I maintain that the universe is just a big wave-function and that our brains are more or less resonators.

I haven't read too deeply into the signal processing literature, but entrainment, sympathetic resonance, and signal transmission are (though not all directly related to signal processing) incredibly useful when thinking about trauma.

In communication, we're constantly sending and receiving signals. We often talk about not being on the same wavelength with someone, and I think there's something real there.

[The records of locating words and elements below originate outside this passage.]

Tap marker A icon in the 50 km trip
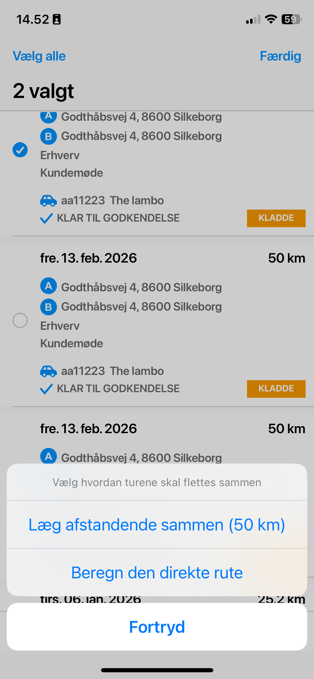314x679 pixels. coord(49,286)
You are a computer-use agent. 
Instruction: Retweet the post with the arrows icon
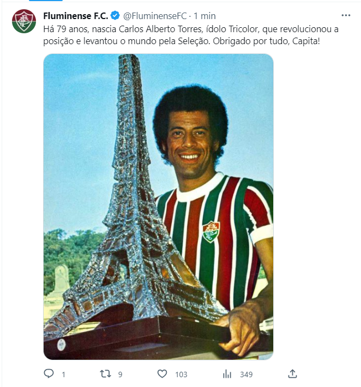105,374
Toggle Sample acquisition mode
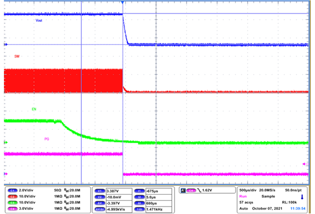 (x=268, y=197)
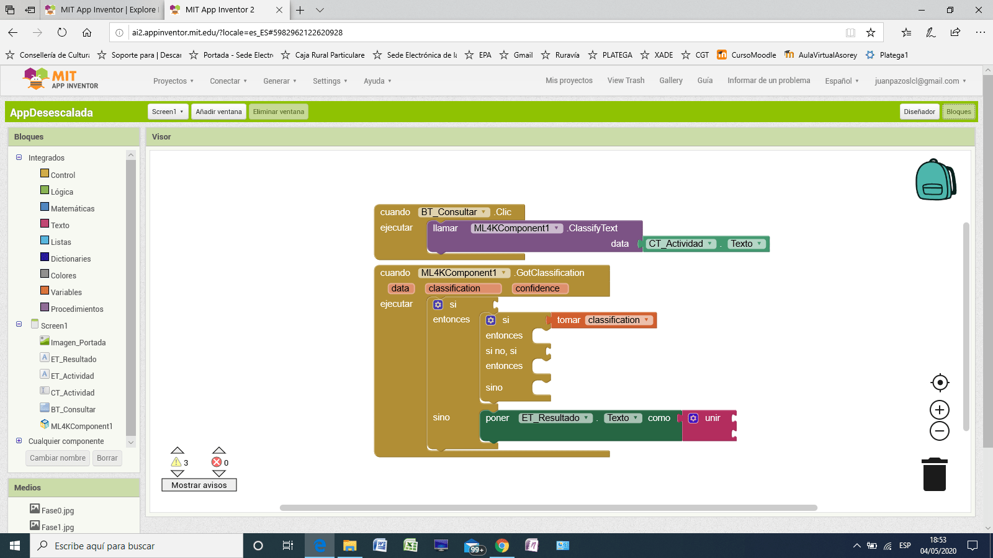This screenshot has width=993, height=558.
Task: Open the Screen1 dropdown
Action: [168, 112]
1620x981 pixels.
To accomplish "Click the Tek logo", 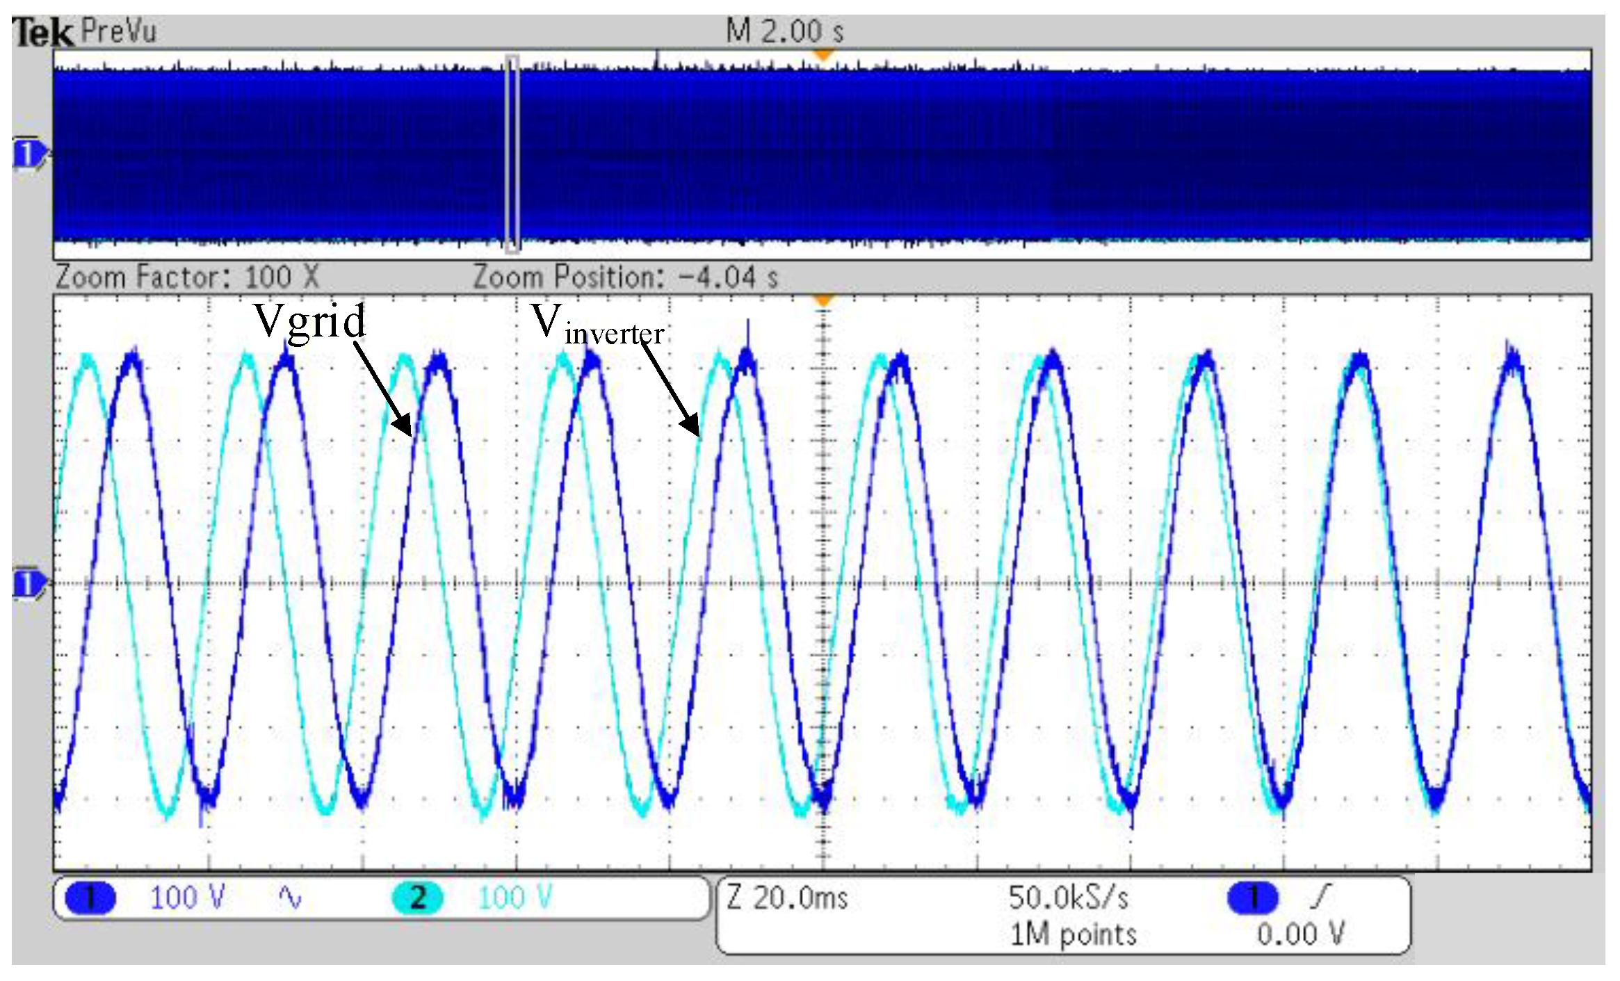I will 42,33.
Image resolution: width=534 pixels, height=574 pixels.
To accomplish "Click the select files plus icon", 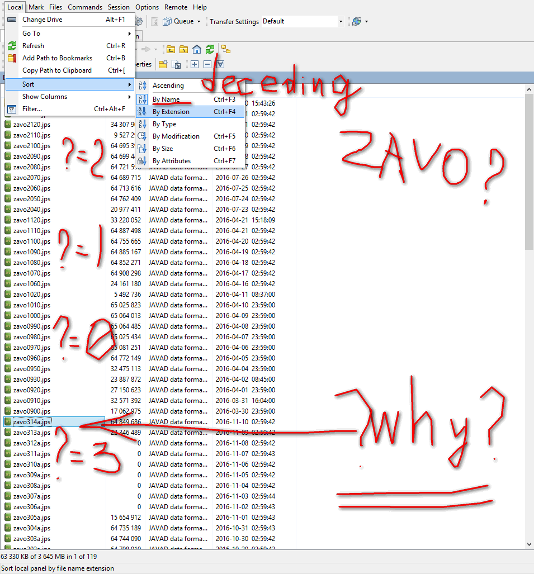I will [x=194, y=64].
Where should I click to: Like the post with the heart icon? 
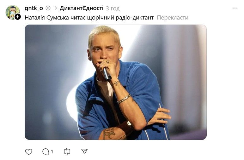point(29,151)
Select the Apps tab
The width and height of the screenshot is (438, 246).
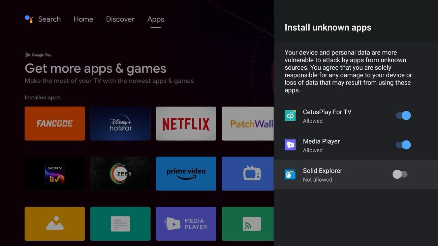point(155,19)
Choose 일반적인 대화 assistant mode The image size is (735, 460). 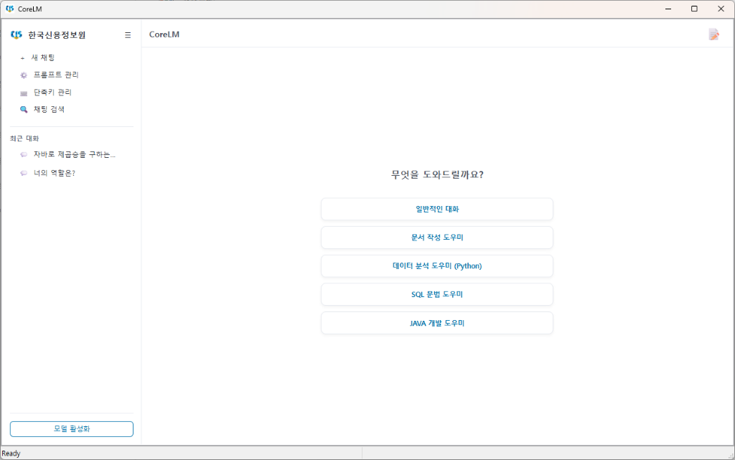(436, 209)
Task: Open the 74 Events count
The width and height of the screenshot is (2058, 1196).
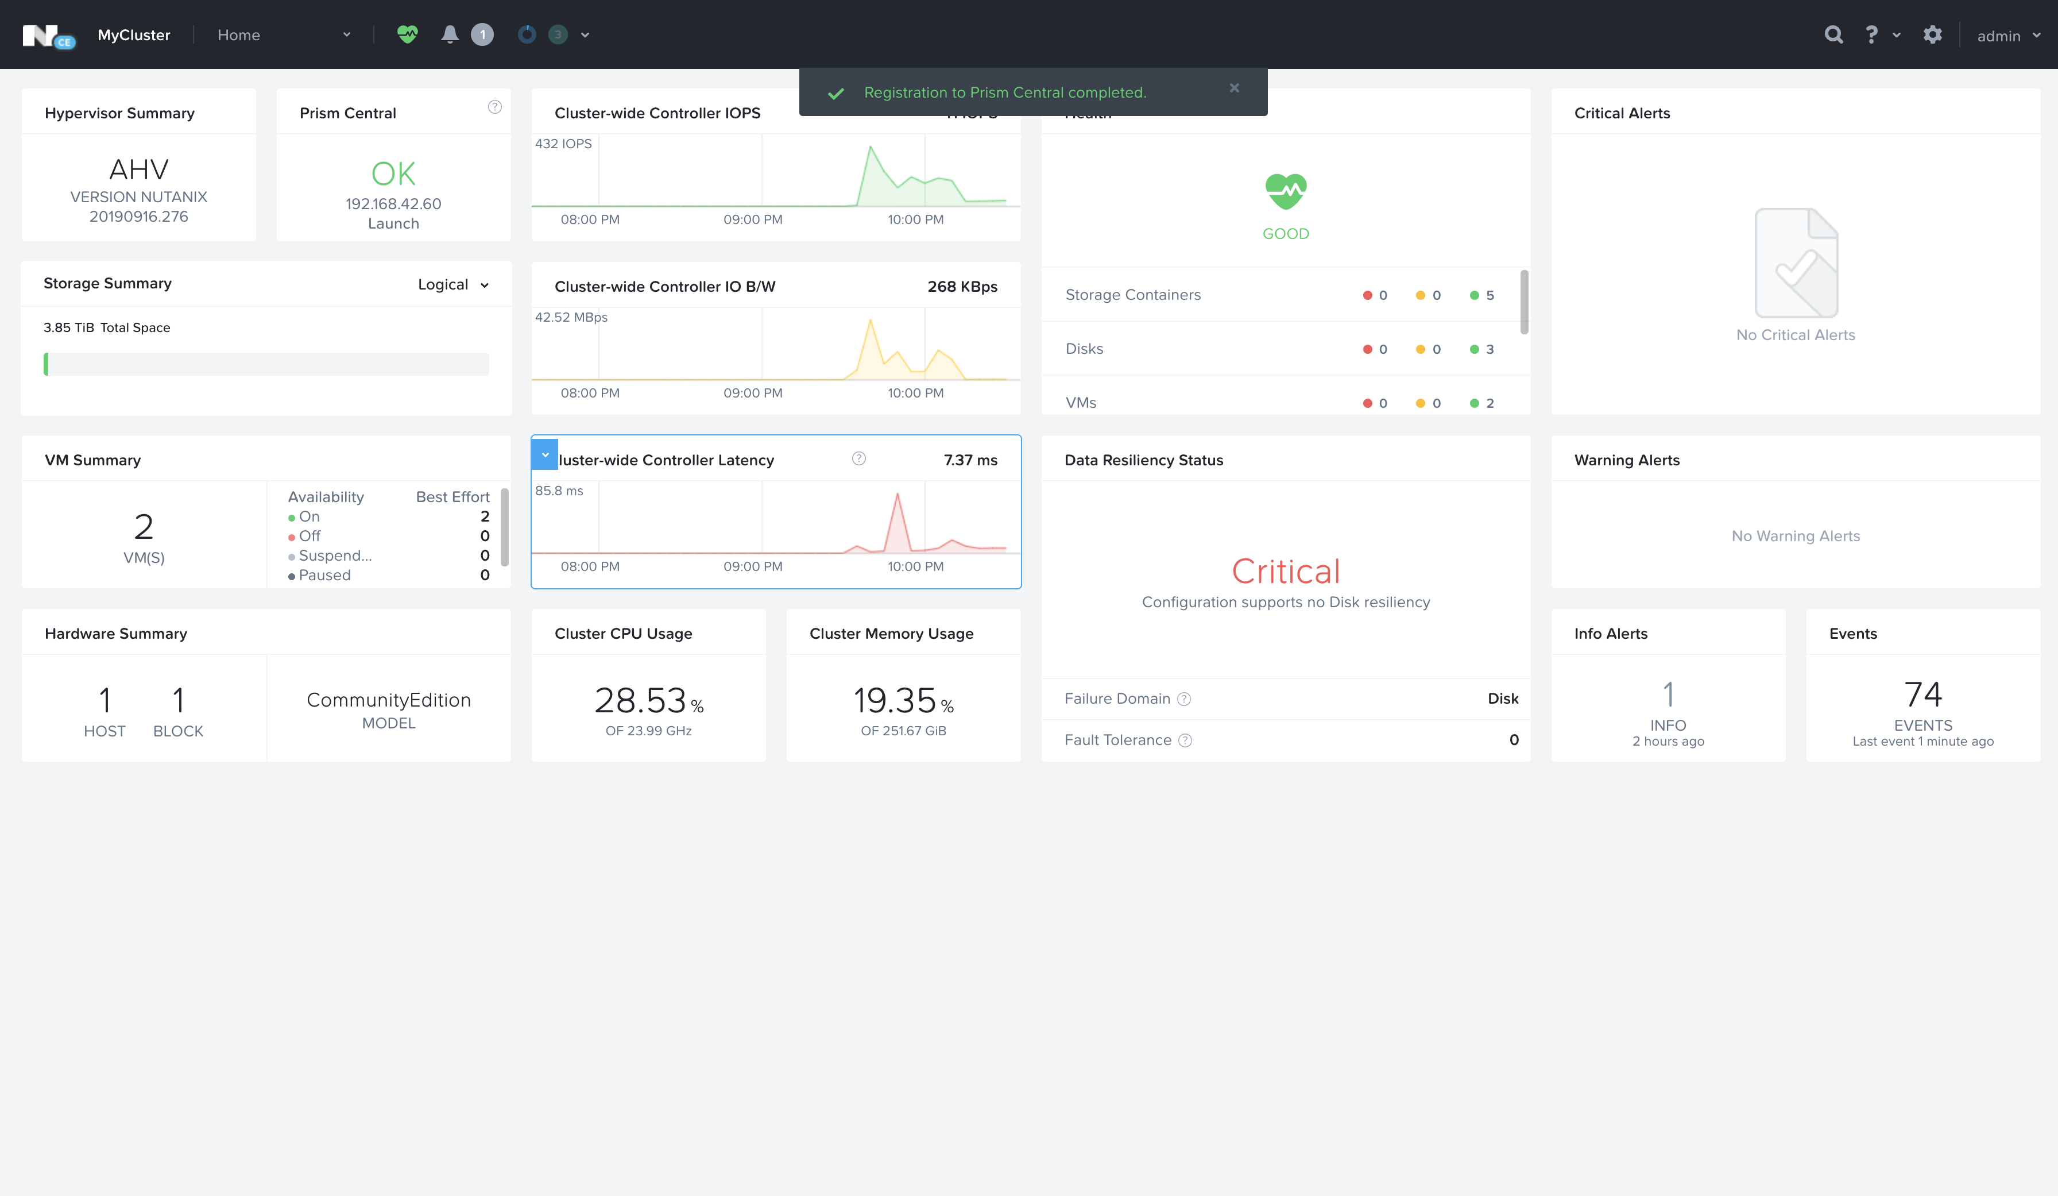Action: [x=1922, y=695]
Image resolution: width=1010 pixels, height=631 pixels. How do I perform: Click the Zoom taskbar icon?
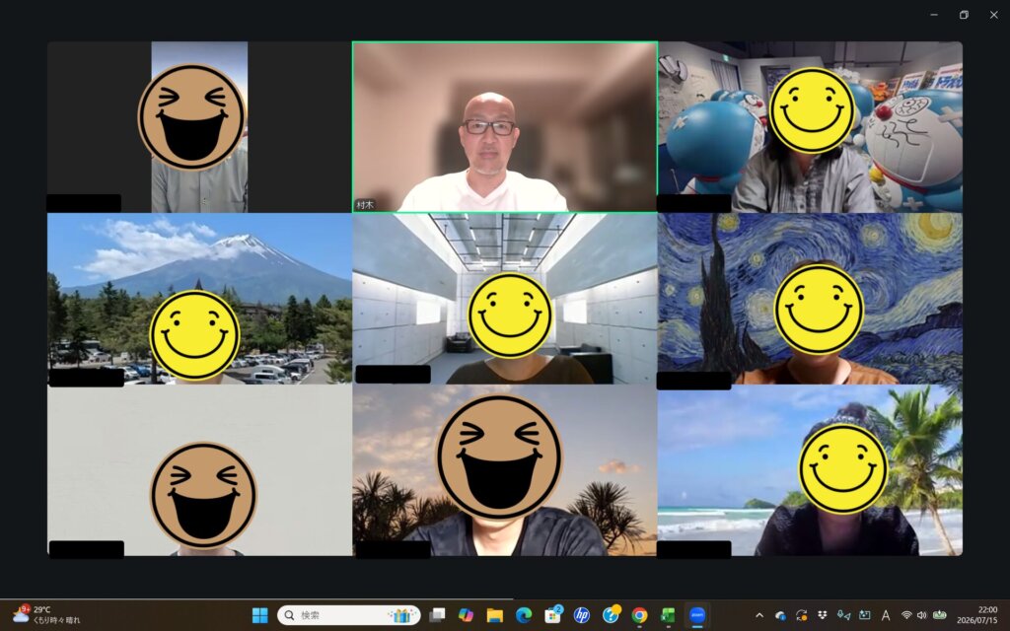(x=697, y=615)
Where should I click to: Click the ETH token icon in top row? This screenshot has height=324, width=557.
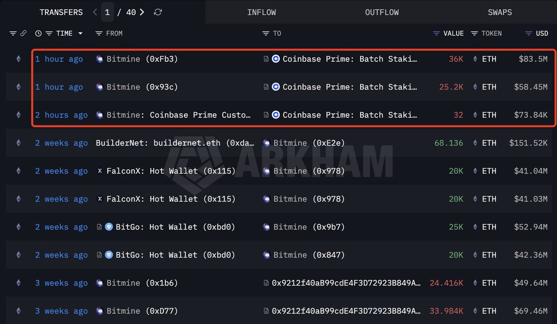click(x=474, y=59)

When signals are transmitted via antennae, one of the ways they're able to transmit and receive the signal is more or less that they're the same shape  Antennae of the same material, size, shape, etc are the most able to clearly transmit signals between each other.

People's "antennae" are their body-minds. When the body-mind is regulated, communication is clear because there's a clear resonant match between the sender and receiver. With trauma present in the body-mind, subtle patterns of tension or "leaky" loops of neural activation lead to tense bodies , knotted brains, and communication breakdowns.

In more signally language: Trauma creates resonant structures in the brain that generate anti-noise when hit by a clear signal.

This looks like someone's past trauma causing them to react to an innocuous question in a less-than-graceful way. They're "triggered" (which is language that always makes me cringe a little) by words that aren't transmitting any of what they're "picking up on"- the negative reaction is coming entirely from them.

Being on the same wavelength is like being two coupled antennae. Both parties have similar enough resonant structures that information flows clearly. The signal is received more or less as it was sent.

If the receiver's mind and body aren't clear (if they have enough unprocessed trauma), they won't be able to pick up on the signal cleanly. They might even interpret the signal as a different signal.

Worse still, if their trauma is severe enough, it can generate anti-noise in response to a clear signal! This tends to be where "hurt people hurt people". The receiver perceives an attack and launches a counter attack!

The receiver generates anti-noise and damages the transmitter.

This type of interaction can play out like this:

Sender: I like your shirt. (Neutral)
Receiver: You're such a dick! (Anger at perceived sarcasm)

The above reads as comical, but the feedback loop of wounding and acting from wounds creates a society that harms more than it heals. Letting your trauma resonators dump the equivalent of a car battery's worth of emotional charge into someone is generally bad form. Worse, it creates norms around doing so.

Paired with desensitization, the habit of releasing bursts of anti-noise at perceived slights bleeds out into the world and participates in amplifying a feedback loop of harm. It's an eye for an eye along the entire pecking order.

Aphoristically, an eye for an eye leads to a lack of vision. Thus, attenuating trauma resonators and starting to repair them seems in order.

We can more or less treat trauma resonators as if they're neural structures that trigger the creation of anti-noise (a negative/harmful reaction) via some biophysical process. I'm also partial to referring to these as mental "knots" that need to be "massaged out" or "untangled".

The knotted trauma resonators can be un-knotted by a process that's similar to chi gong, yoga, intuitive movement, and somatics (among other things.) Intuitively feeling and moving through patterns of tension in the body maps to undoing the mental knots that underlie trauma resonators. There are entire spiritual traditions and systems of practice here, so I'll leave it at that.

As trauma resonators are massaged and stretched and danced out of your body, you very much get "out of your own way". Untangling the knots of trauma resonators frees up a huge load of mental energy and stops the negative feedback loops from propagating. You do less emotional damage (no car battery shocks!) and lower the signal load on other people's antennae.

When there are less signals flying around, there's more space to really get a clear signal and act more easily.  Taken to its extreme, this creates a feedback loop in the opposite direction as the trauma resonator's. Instead, you can become an amplifier for a clear signal.